Samsung sent Variety the following statement following the original publication of this story: “Protecting consumers’ privacy and the security of our devices is a top priority at Samsung. We are aware of the report in question and are urgently looking into the matter.”
Josh Yavor wasn’t really surprised by the revelation. The director of corporate security for Duo Security held a talk at the 2013 Black Hat security conference about doing something very similar, demonstrating how Samsung’s smart TVs at the time could be remotely controlled, which included the hijacking of integrated cameras. Samsung later went on to fix that specific vulnerability.

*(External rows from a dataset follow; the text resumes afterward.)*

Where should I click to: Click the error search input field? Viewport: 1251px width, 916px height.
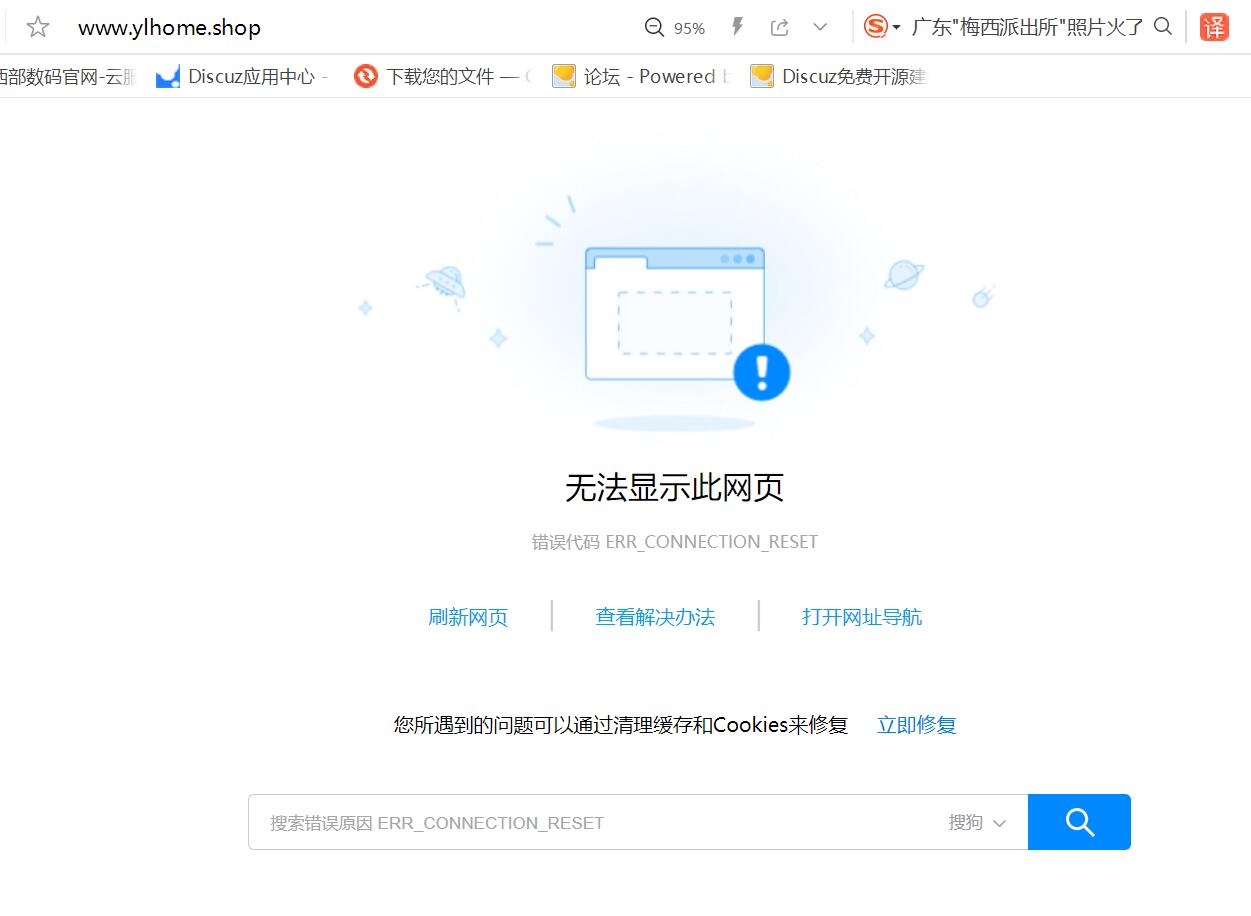click(x=590, y=823)
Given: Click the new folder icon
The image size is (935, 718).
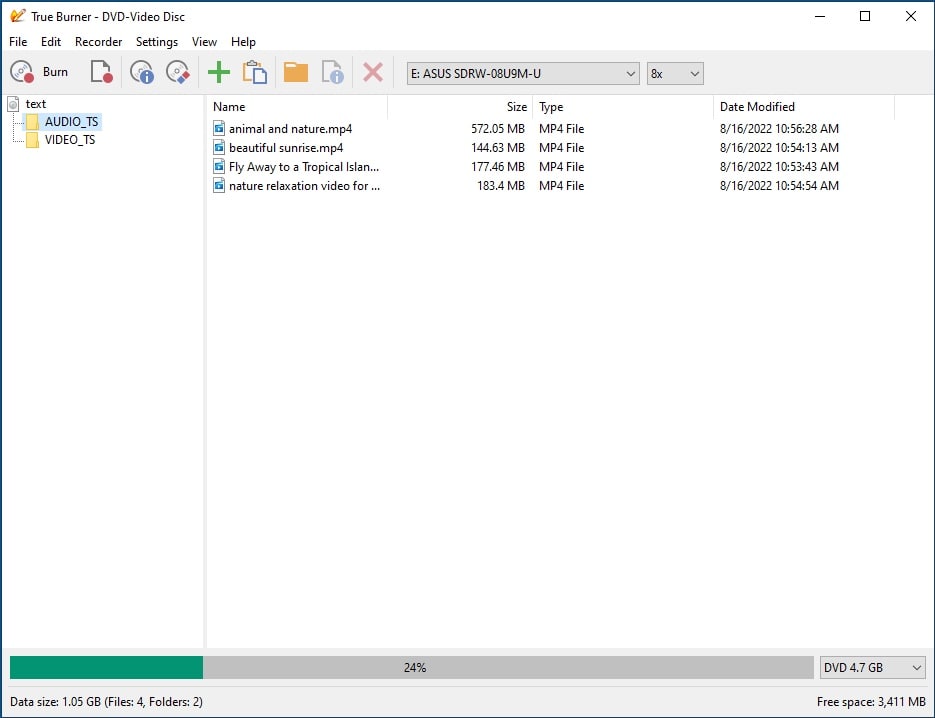Looking at the screenshot, I should pos(295,72).
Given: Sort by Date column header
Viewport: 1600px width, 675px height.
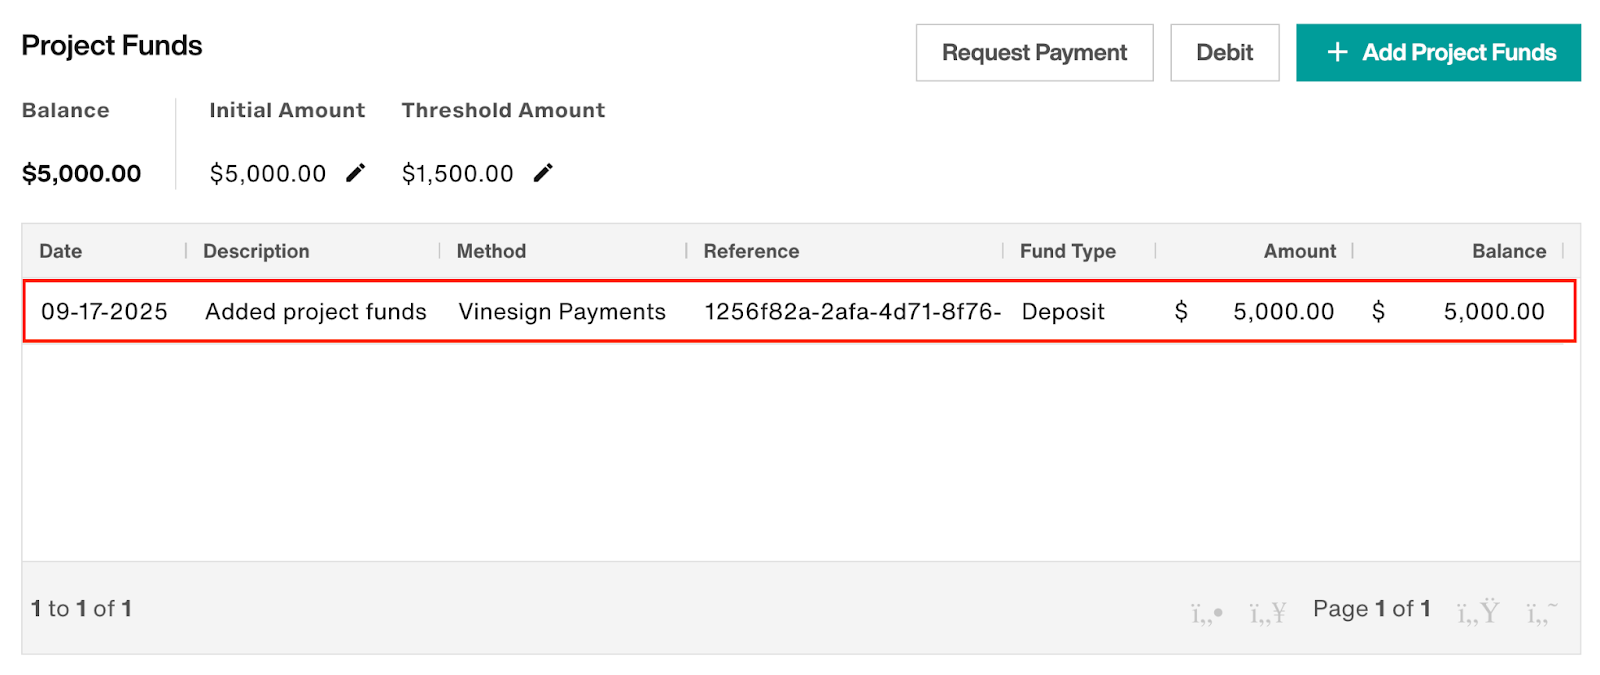Looking at the screenshot, I should [x=61, y=251].
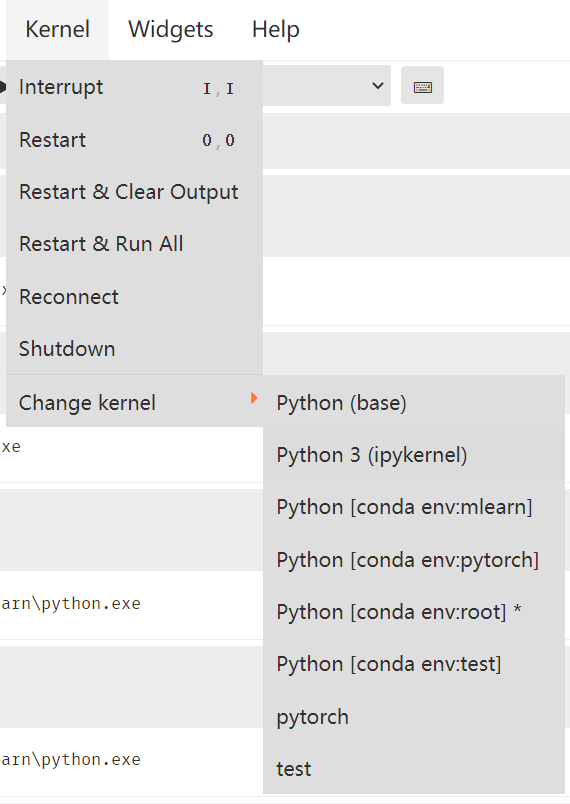Switch kernel to Python 3 (ipykernel)
This screenshot has width=570, height=804.
coord(414,455)
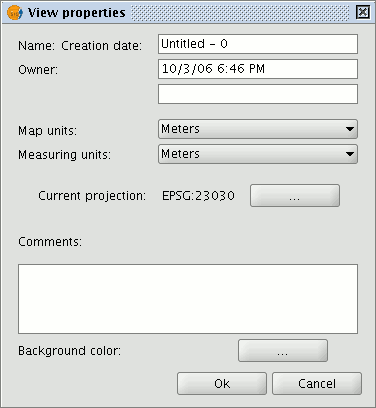
Task: Open the Measuring units dropdown
Action: 258,154
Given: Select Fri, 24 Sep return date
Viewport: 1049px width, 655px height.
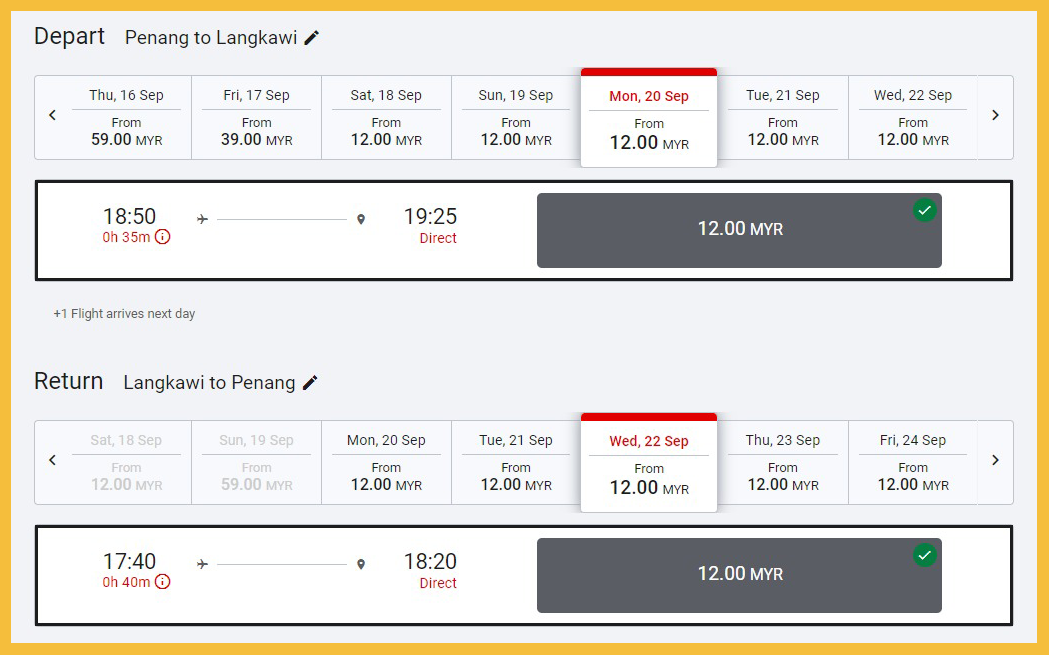Looking at the screenshot, I should coord(913,463).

Yavor could not authenticate the documents shared by WikiLeaks Tuesday, but told Variety that a lot of the technical details checked out. “The notes do indicate a strong understanding of the core Smart TV functionality that Samsung built on top of the underlying Linux-based operating system,” he said.
That being said, the documents shared by WikiLeaks seemed to be a bit of a work-in-progress. One of the documents remarks that malicious code had to be installed via USB drive, which would require an agent to get physical access to someone’s home in order to turn their TV into a surveillance machine. However, Yavor noted that this could also just be a first step in the development, and that a full attack may not have been available at the time of writing.
“Ongoing work likely focused on building out all of the scaffolding needed to support more advanced capabilities in the future,” he said. It’s possible that the authors of the documents later figured out a way to install malicious code over the internet, but the documents leaked on Tuesday don’t include any details about this.
It’s also worth noting that Samsung hasn’t been selling the affected TV sets for some time. The company ditched cameras for smart TVs some years ago, and has since been integrating microphones for voice control directly into TV remote controls, where they have to be activated with a special button.
All of this may not completely put consumers minds at rest, but Yavor said Tuesday that there are some simple steps that users of smart TVs and other connected devices can take to minimize the risk of anyone spying on them. These include opting for TVs without apps altogether, regularly installing updates, and not installing apps from unknown sources.
And then, there’s common-sense risk assessment. “Consumers should practice good operational security by considering the implications of where they install or use ‘smart’ IoT devices,” he said. “For example, installing a Smart TV that has a microphone and camera might be an acceptable risk for your living room, but not for a bedroom.”
Updated, March 8: This post was updated with a response from Samsung.